Comments on Mint 11 LXDE LiveUSB made from 692 Mb CD iso relative to a few
similar lightweight LiveUSB alternatives.

I first set up Mint 11 Gnome, but soon decided that distro was top-heavy
on gui 'conveniences'. Actually, I'm looking to find a lightweight distribution
preferably LXDE that gets around a hitch I find in Knoppix 6.7's lxpanel.

I used a Pendrive program to locate & download the Mint iso and to format and
install a LiveUSB with persistence on on 4 Gb SanDisk. Fast & painless.
The BAD news is that during start-up there is a dis-orienting time of about
a minute that there's nothing going on but a black screen:
no warning, no progress report, just a black screen.
The GOOD news is that if wifi is installed, you are on-line in 50 seconds or so;
just not much entertainment during the blackout period.

Mint didn't have any trouble getting my video & display parameters set right.

I had the usual wifi hassle with Ubuntu & its clones if one has a Broadcom
wifi.
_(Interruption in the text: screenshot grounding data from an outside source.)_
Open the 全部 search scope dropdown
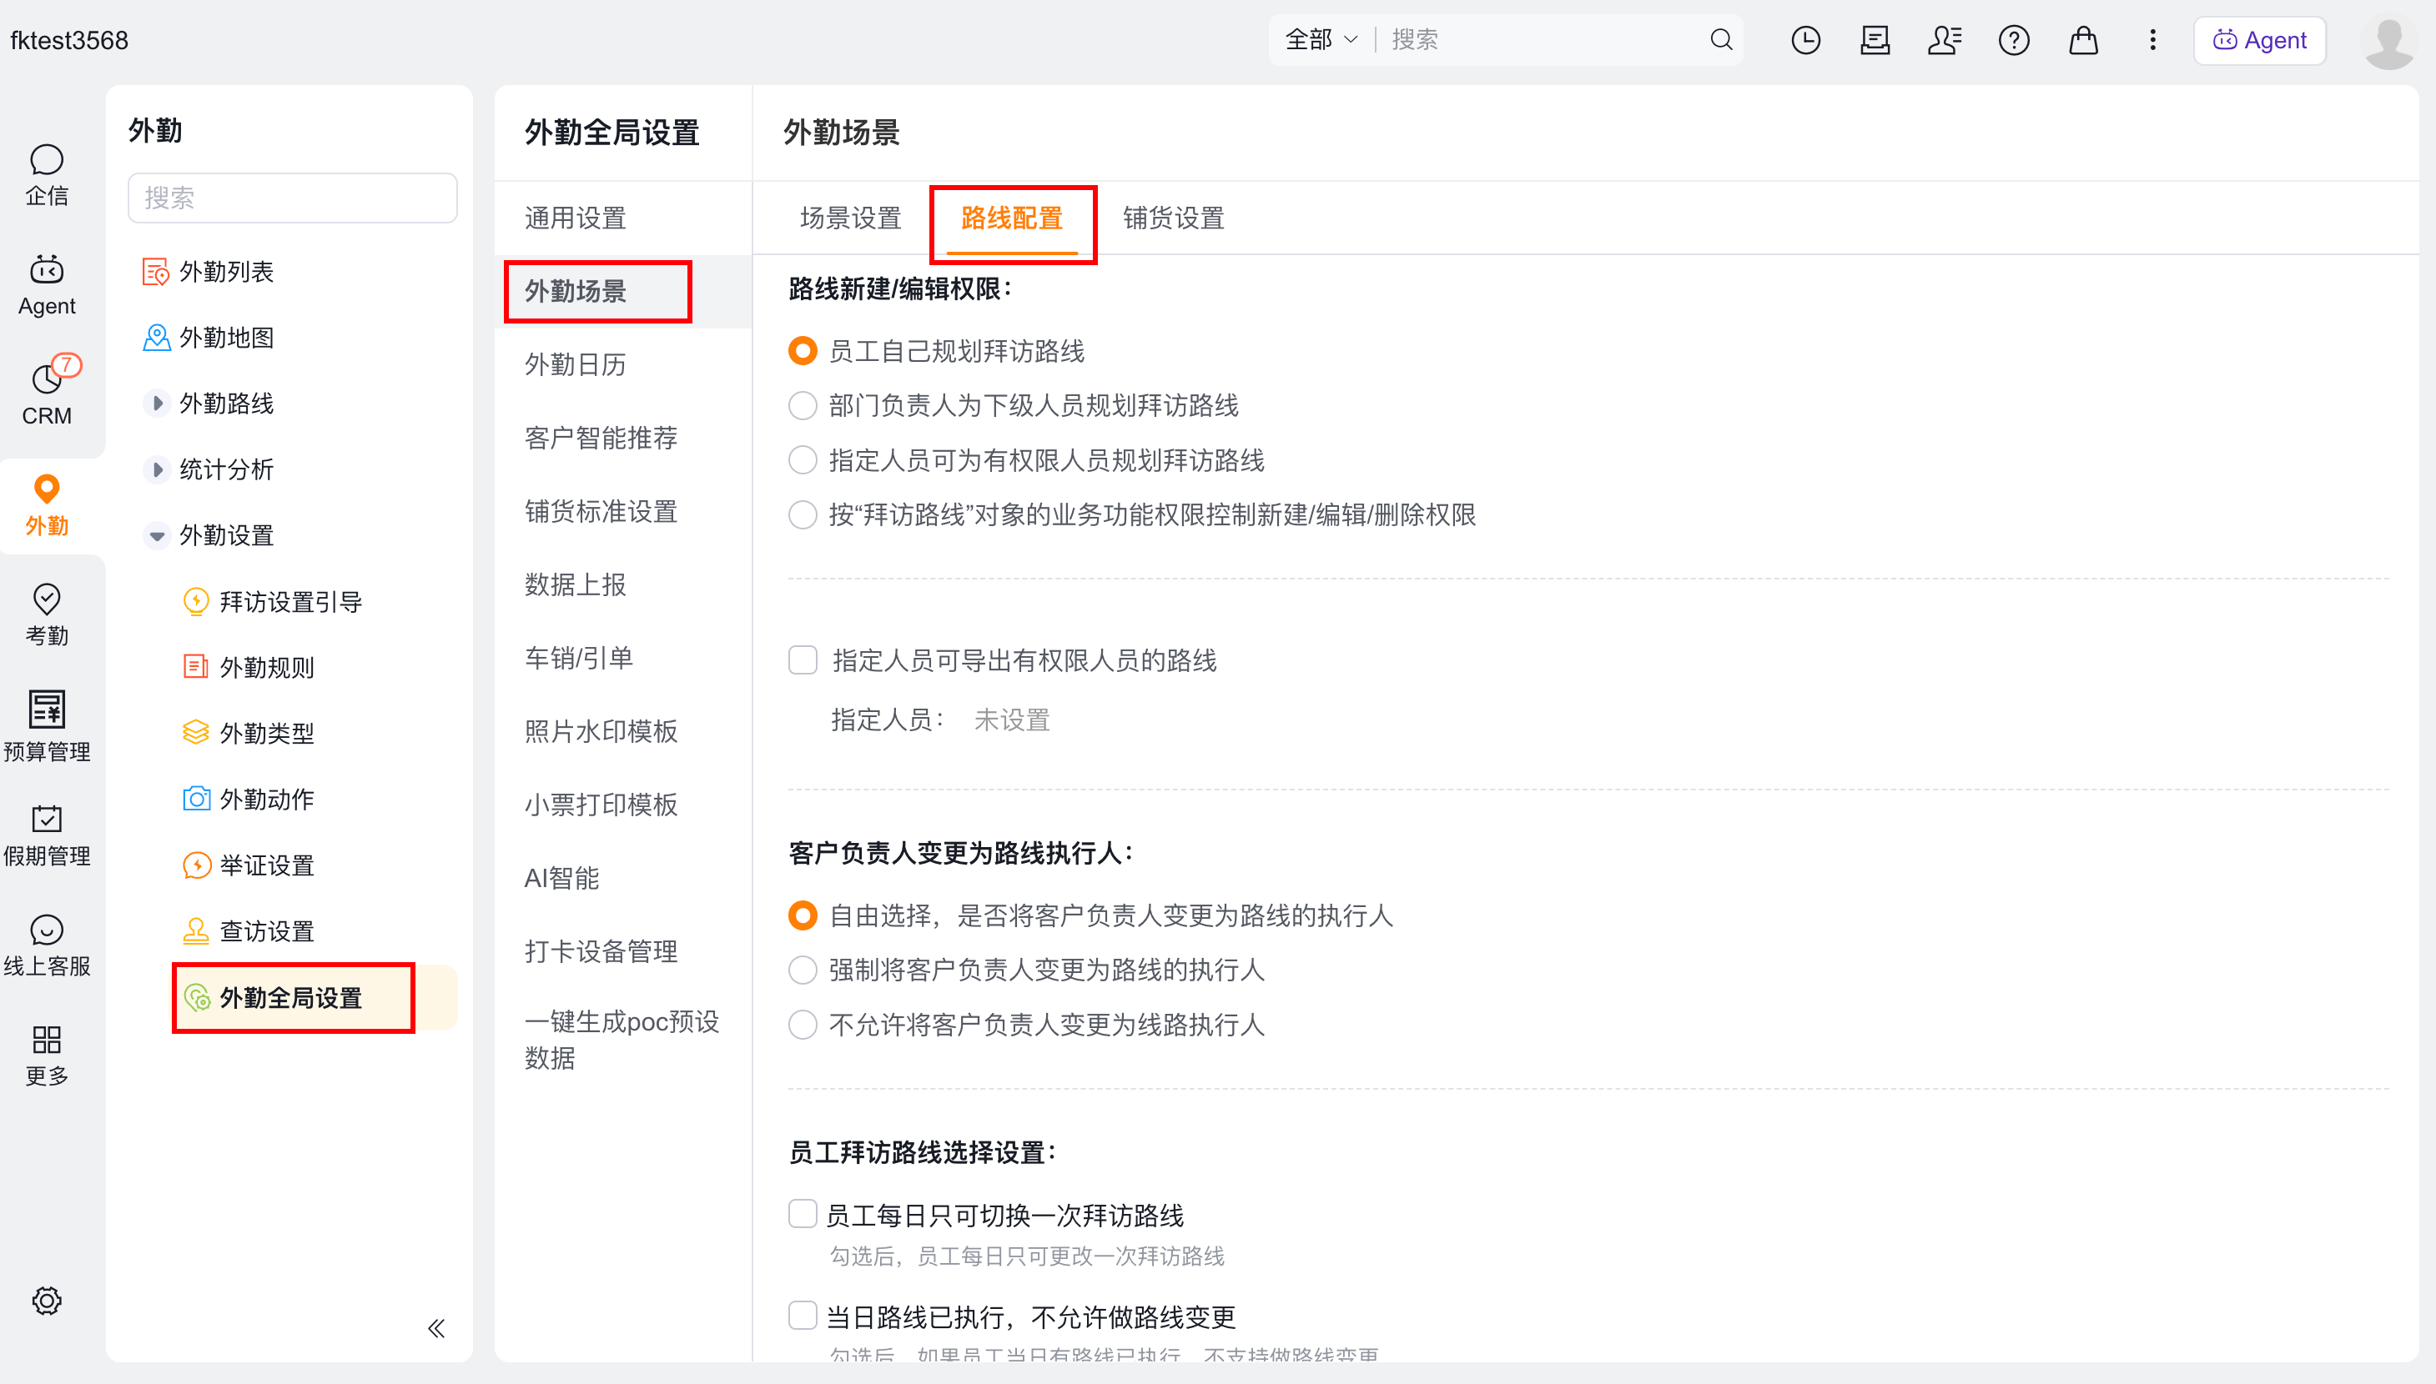Screen dimensions: 2436x1384 tap(1321, 40)
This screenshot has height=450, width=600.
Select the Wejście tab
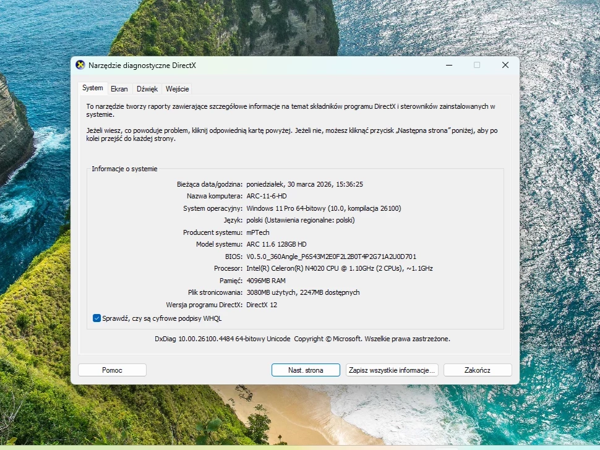tap(178, 88)
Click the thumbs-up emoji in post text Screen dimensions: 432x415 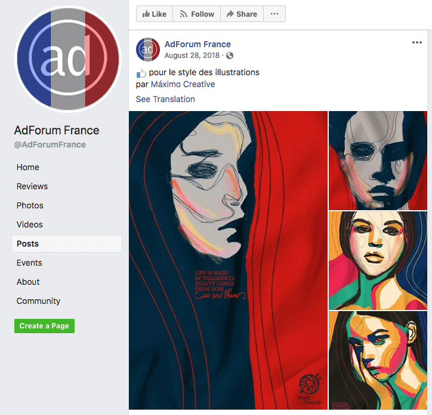pos(141,73)
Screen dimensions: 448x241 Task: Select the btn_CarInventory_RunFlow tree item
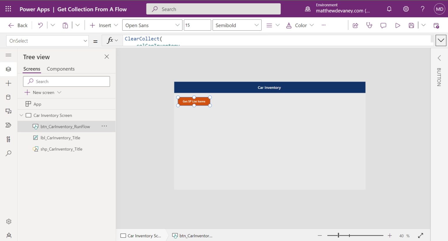tap(65, 126)
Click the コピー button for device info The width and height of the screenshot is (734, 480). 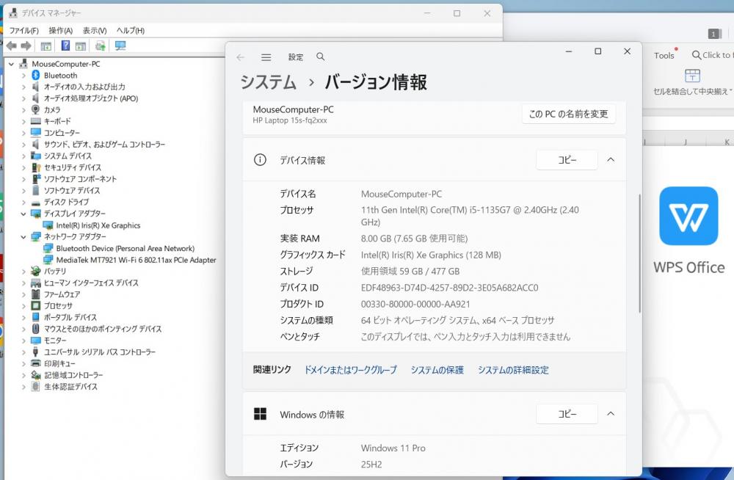[x=567, y=160]
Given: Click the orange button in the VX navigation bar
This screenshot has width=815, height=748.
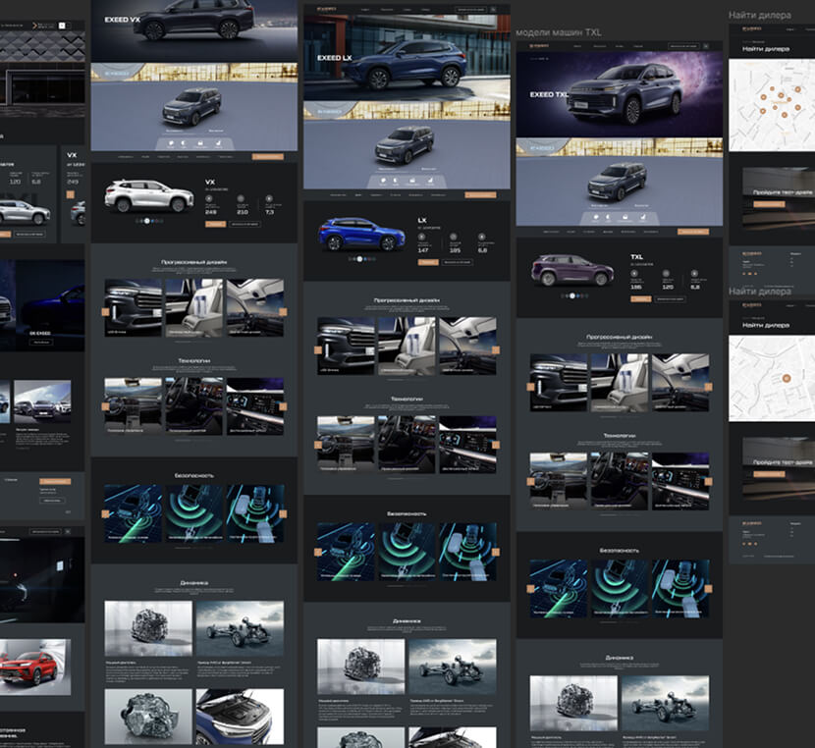Looking at the screenshot, I should pos(267,156).
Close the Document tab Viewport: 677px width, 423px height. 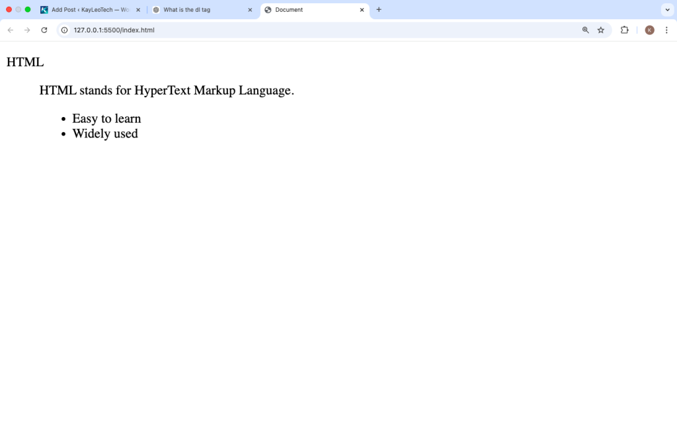pyautogui.click(x=362, y=10)

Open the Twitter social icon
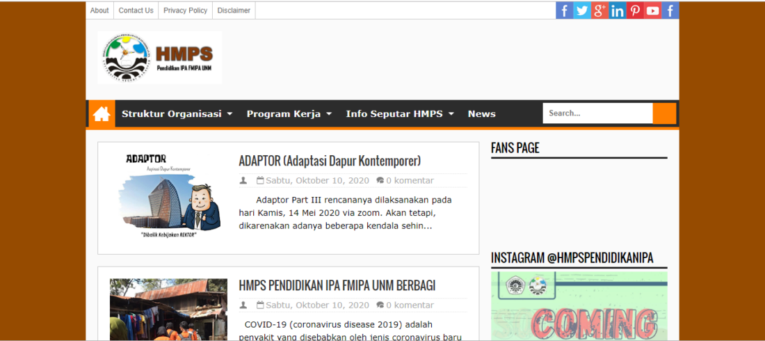(x=582, y=10)
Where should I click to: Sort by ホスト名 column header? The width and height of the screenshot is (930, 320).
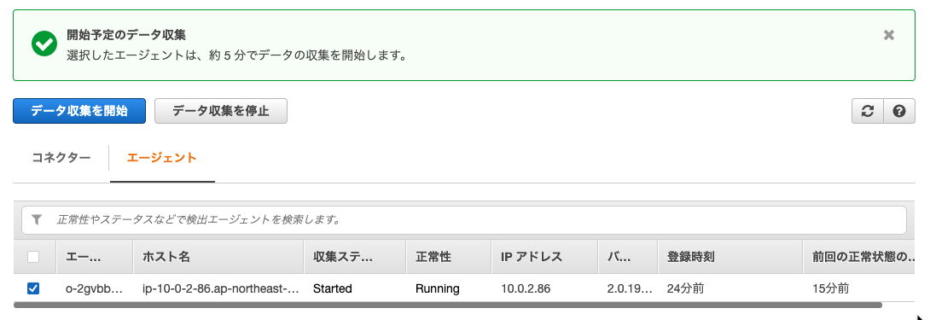click(218, 257)
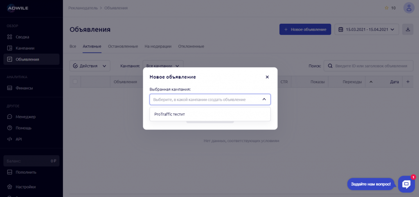Image resolution: width=419 pixels, height=197 pixels.
Task: Sort by the Дата column header
Action: 394,82
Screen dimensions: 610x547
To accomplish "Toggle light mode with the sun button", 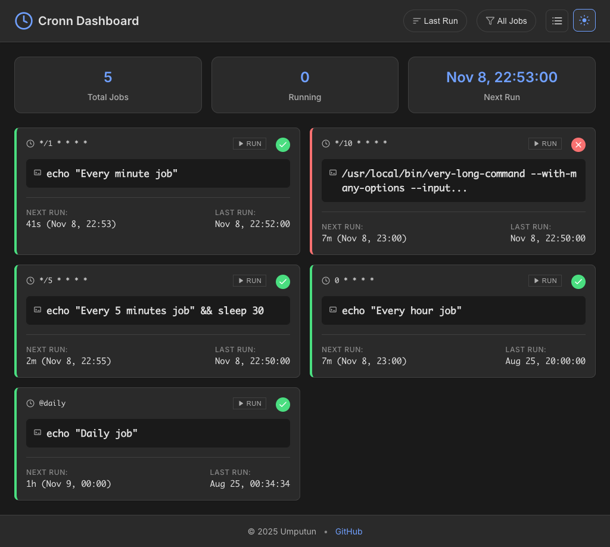I will click(x=584, y=20).
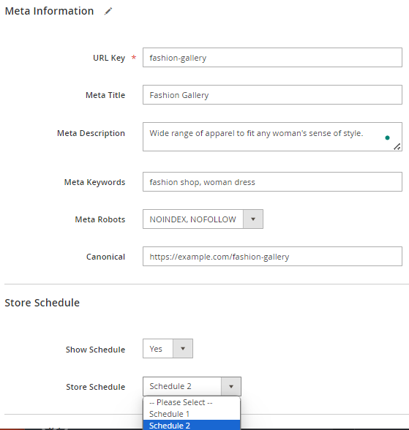The image size is (409, 430).
Task: Click the Canonical URL field
Action: 272,257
One needs a politically correct EXternal wifi to download the driver
for a Broadcom INternal wifi. With Mint, there remains the usual long process
to prepare the necessary kernel material to use the INternal wifi.
The Mint process is as smooth as the Ubuntu process gets, and it required
no help from me other than patience. Neither Knoppix nor PCLinuxOS have this
noxious hangup; they just go ahead and install the politically incorrect
driver effortlessly, in no time, and with no fanfare.

While typing this, I had to stop and first modify /etc/X11/Xsession.d to add a
one-line program 98x11-synaptic-disable to disable the touchpad.
I use a wireless mouse by choice and try to ignore the touchpad on my laptop.
I have this problem with all distributions.

Arranging icons on Mint's lxpanel was an awkward learning process,
but its possible to make it work out ok.
Mint's lxpanel editing features seem a little different than I'm used to
with Knoppix or PCLinuxOS, but perhaps I've just forgotten how.

I emptied out /usr/bin/mint-fortune to turn off Mint's cutesy graffiti that
accompanies lxterminal. We were not amused, we've never been amused.

Setting the desktop time format is for me, a new hassle with every distribution;
Mint is no exception. I like LOCAL time, all European distributions seem to
prefer UTC. The closer to Greenwich, the more this seems to be so.
My time is 4 or 5 zones later than Big Ben's. What worked for Knoppix
doesn't work here. Time starts out ok as EST, but gets shifted to UTC
at the first ntpdate update, which is at about 1-2 minutes after getting

I learned something about visudo. Better get your name on the sudoers
list before you do much working as sudo. One could get into a Catch22 if
one weren't careful. One certainly could.

Mint's Software Manager misfunctions whenever one puts two characters in its
search box. The same things happens with Mint 11 Gnome. I don't know what
this feature would provide or if I would even need it. Mint's Synaptics works
just fine, anyway.

LibreOffice is not part of the initial Mint install, but by adding the backport
repo to Synaptic it is available. Moreover, using just calc & writer,
the footprint of these seems less than the usual all-up LibreOffice.

File Mgr is PCManFM 0.9.9; editor is Gedit 2.30.4; kernel is 2.6.38-8 generic;
browser is Firefox 5.0, Mint-branded, with flash. Flash & audio needed no
tweaks to run right out of the box.
mc not installed initially but available in Synaptic.

A mixture of themes including gnome, lxde, libreoffice & firefox.
Peculiarly, gedit sports both some old-fashioned flat 2-d, monochrome icons and
up-to-the-minute, new-fangled disappearing scroll thingies. The editor itself
may be a better editor than leafpad, as a compensation, if that's needed.